In America they are banning teachers from touching ChatGPT. In China a teacher just paid one of his own students for an AI agent and has no idea.
He had built it over winter break instead of seeing his friends. Two weeks of asking Claude questions every night after his parents went to sleep. When the $40 came in he spent all of it on a Fortnite skin the same day and went back to coding.
He pushed the project to GitHub with a README in broken English. ai agent that does homework and finds answers from any website. It sat at zero stars. He closed the laptop and went to dinner.
GitHub Sponsors does not show the buyer's name. Just a username he had never seen. He did not care. The $40 was already a virtual outfit for a character he plays two hours a day.
Then February. First class back. The teacher opened with a presentation on AI agents and ran a demo. A Python script that scans websites, pulls the data, summarizes it with Claude and sends structured reports on its own. I found this tool online and it changed how I prepare my lessons. It pulls from thirty sources in three seconds. This used to take me two hours every evening.

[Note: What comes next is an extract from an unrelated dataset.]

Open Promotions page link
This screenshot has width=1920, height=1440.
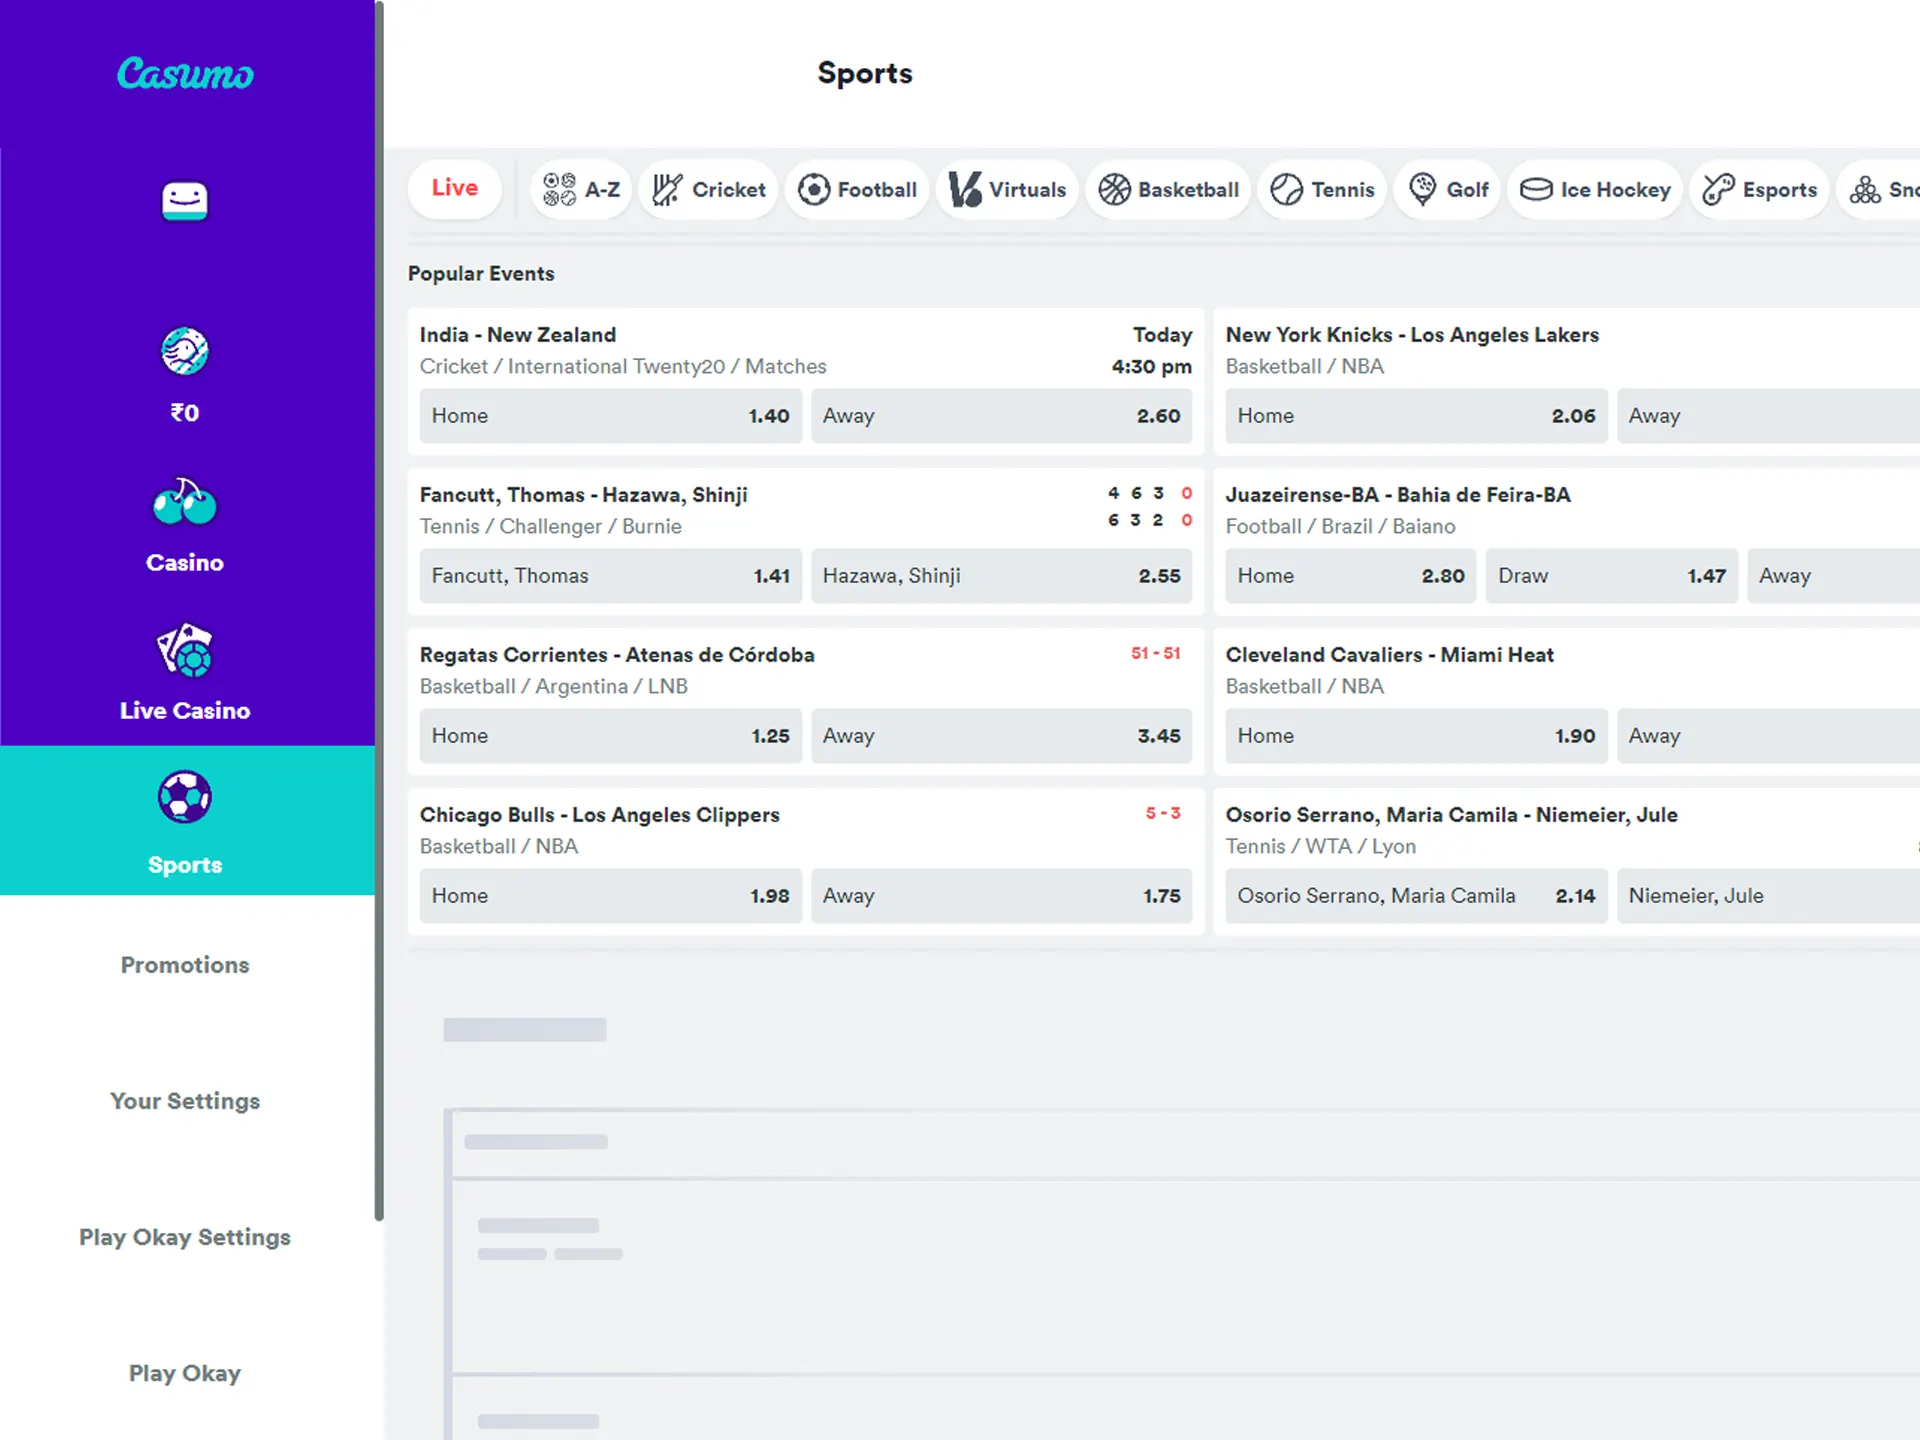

The kid recognized everything. The variable names. The file structure. The comments he had left in Chinese because he was too lazy to translate them. His teacher was showing his code to forty students as an example of what a professional developer can build.
He did not say anything. He went home and checked the fork count. 847.
A university in Beijing had forked it to grade two hundred papers overnight. A tutor in Shanghai forked it into a homework checking service and charges parents fifteen dollars a month. A company in Hangzhou turned it into a support bot for an online store.
All from a script a bored kid wrote over winter break with Claude. The forty dollars is a Fortnite skin. The code is running in three cities.
His teacher still uses it every day and still has no idea who wrote it. The kid never told him. He said it would be too weird to tell your teacher that the tool he shows off to every class was written by the boy in the third row who still gets a B minus on the coding assignments.
He gets the B minus for the code he writes in class, by hand. The A plus code is the one he writes at home with Claude. That is the one the teacher bought for forty dollars and presents as professional work.
847 forks. Three companies. One classroom that runs his code every day.
He still sits in the third row. He still gets a B minus.
Same kid. Same code. The grade just depends on who is looking.